## Excerpt to read:
◆ ◆ ◆ ◆ ◆ ◆ ◆
The whole idea behind the hub-drive motor is it gives constant assistance at given PAS level. Meaning, when I am on a long trip on suburban or country roads (I mean paved roads, not dirt ones), I'm getting at speed of some 19-20 mph and can pedal the bike at that speed for hours. That e-bike gives me impressive average speed on long tours.

However, city or off-road cycling is not a good application for that e-bike. Since we ride low-powered motors here in Europe, the bike accelerates rather poorly from a standstill. Blows of headwind cause uneven hub-motor performance. And that bike is a very poor climber. Of course, a North American 750 W motor (with a throttle) would be better in all these respects.

What makes the hub-drive motor e-bike really poor is it cannot really ride slowly (and there are many situation you need to ride slowly, for example on group rides with traditional cyclists), and at least that e-bike does not allow tuning the motor (in the sense of adjusting the assistance levels to the rider's needs). My 250 W e-bike is simply too fast in the flatland! It does not give me enough of exercise either.

Both mid-drive e-bikes I own technically require no pause on shifting (no shift detection either on the Vado or the Trance E+). I pause pedalling out of sanity myself, to protect my drive-train against quick damage. But I also pause pedalling on shifting with the hub-drive e-bike: That's just a good practice on any derailleur bike, even a traditional one.

Both bikes have 250 W nominal motors of high peak power and torque. The motor works together with the rider over the drive-train. No issues to climb even very steep hills. These e-bikes can be ridden slowly if necessary. The assistance levels can be perfectly tuned to allow slow ride with a lot of good workout and with impressive battery range; or you can use full power and ride very fast with these e-bikes. The ride feeling is very natural. While the hub motor works as if I were riding with a constant downwind (the motor is "pushing" me), the mid-drives give me an impression I'm a cycling Superman. And the mid-drives don't need a monster, heavy battery.

When it comes to off-road cycling, I see no alternative to a mid-drive motor. The assistance has to adjust to extremely variable ride conditions at any second and only a mid-drive can do it.

Stick with it... once you get used to the natural feel and balance of a mid-drive you will never go back.
I have to agree with that.
 

Captain Slow

Well-Known Member
I have a Juiced CCS and a Specialized Creo.

I don't think there's a shift sensor on my Creo and when I ride it and I'm shifting I honestly don't notice that it's any different than my carbon road bike that doesn't have a motor. The biggest difference I notice is that one is SRAM and double tap while the other is Shimano.

Maybe it's because the motor in the Creo is fairly low power so no shift detection to protect the drivetrain.

For me the biggest difference between the two bikes is that generally when I ride the Creo I use about 1-2 wh/km. With the CCS I use about 5-7 wh/km. So despite the Creo battery being just over half the size of the CCS battery, my range is much further. Range anxiety on the CCS is real anytime a ride is more than 80 km's - I have never had range anxiety with the Creo, even on a 122 km ride.
◆ ◆ ◆ ◆ ◆ ◆ ◆
(Word and element location rows)
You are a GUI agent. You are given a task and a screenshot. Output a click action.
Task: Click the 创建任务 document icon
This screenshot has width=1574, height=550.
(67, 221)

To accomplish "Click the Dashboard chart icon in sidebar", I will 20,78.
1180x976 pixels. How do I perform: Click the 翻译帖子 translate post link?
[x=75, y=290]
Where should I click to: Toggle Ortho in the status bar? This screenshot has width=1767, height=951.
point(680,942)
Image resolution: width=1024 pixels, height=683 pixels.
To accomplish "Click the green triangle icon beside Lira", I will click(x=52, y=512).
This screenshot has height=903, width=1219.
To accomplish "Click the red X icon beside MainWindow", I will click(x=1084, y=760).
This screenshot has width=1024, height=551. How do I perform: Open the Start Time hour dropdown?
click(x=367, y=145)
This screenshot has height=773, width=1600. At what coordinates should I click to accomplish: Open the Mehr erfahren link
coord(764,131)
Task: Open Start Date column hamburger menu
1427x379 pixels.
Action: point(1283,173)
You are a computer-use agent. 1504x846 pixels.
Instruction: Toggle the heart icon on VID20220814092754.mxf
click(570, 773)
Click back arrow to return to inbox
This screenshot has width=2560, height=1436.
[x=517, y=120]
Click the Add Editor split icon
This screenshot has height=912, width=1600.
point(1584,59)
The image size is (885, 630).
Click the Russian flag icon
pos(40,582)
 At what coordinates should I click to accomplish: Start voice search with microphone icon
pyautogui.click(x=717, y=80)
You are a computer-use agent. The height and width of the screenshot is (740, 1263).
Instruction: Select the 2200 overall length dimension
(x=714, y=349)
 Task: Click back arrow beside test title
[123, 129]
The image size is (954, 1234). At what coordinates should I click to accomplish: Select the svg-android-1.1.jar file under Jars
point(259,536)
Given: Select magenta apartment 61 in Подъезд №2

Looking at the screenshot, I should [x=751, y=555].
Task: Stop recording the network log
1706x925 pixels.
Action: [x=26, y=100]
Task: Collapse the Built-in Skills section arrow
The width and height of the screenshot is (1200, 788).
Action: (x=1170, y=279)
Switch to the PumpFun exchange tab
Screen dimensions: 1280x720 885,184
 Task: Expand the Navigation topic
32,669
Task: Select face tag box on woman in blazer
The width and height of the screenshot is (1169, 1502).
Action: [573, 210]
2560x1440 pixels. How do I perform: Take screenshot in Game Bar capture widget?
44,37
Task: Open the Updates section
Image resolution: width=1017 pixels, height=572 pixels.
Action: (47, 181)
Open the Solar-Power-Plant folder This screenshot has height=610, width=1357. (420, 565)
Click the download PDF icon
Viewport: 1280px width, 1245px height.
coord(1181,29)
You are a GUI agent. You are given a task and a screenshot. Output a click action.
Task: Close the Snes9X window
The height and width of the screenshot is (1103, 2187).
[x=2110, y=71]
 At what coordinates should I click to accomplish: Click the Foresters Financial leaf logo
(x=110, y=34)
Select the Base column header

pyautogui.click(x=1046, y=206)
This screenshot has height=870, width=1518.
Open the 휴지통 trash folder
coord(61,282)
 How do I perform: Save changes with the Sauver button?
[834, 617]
◆ ◆ ◆ ◆ ◆ ◆ ◆
## Task requirements:
a: In the e-bike excerpt, about how many watt-hours per kilometer does the rider say the Creo uses?
b: Put the part of the rows that opens with the line containing "How do I perform: Save" and closes with the last of the rows into a Markdown table with the columns Row and Line, numbering each line and leaving out blank lines.
These rows are unrelated to the e-bike excerpt.

## Final results:
a: About 1-2 wh/km.

b:
| Row | Line |
|---|---|
| 1 |  How do I perform: Save changes with the Sauver button? |
| 2 | [834, 617] |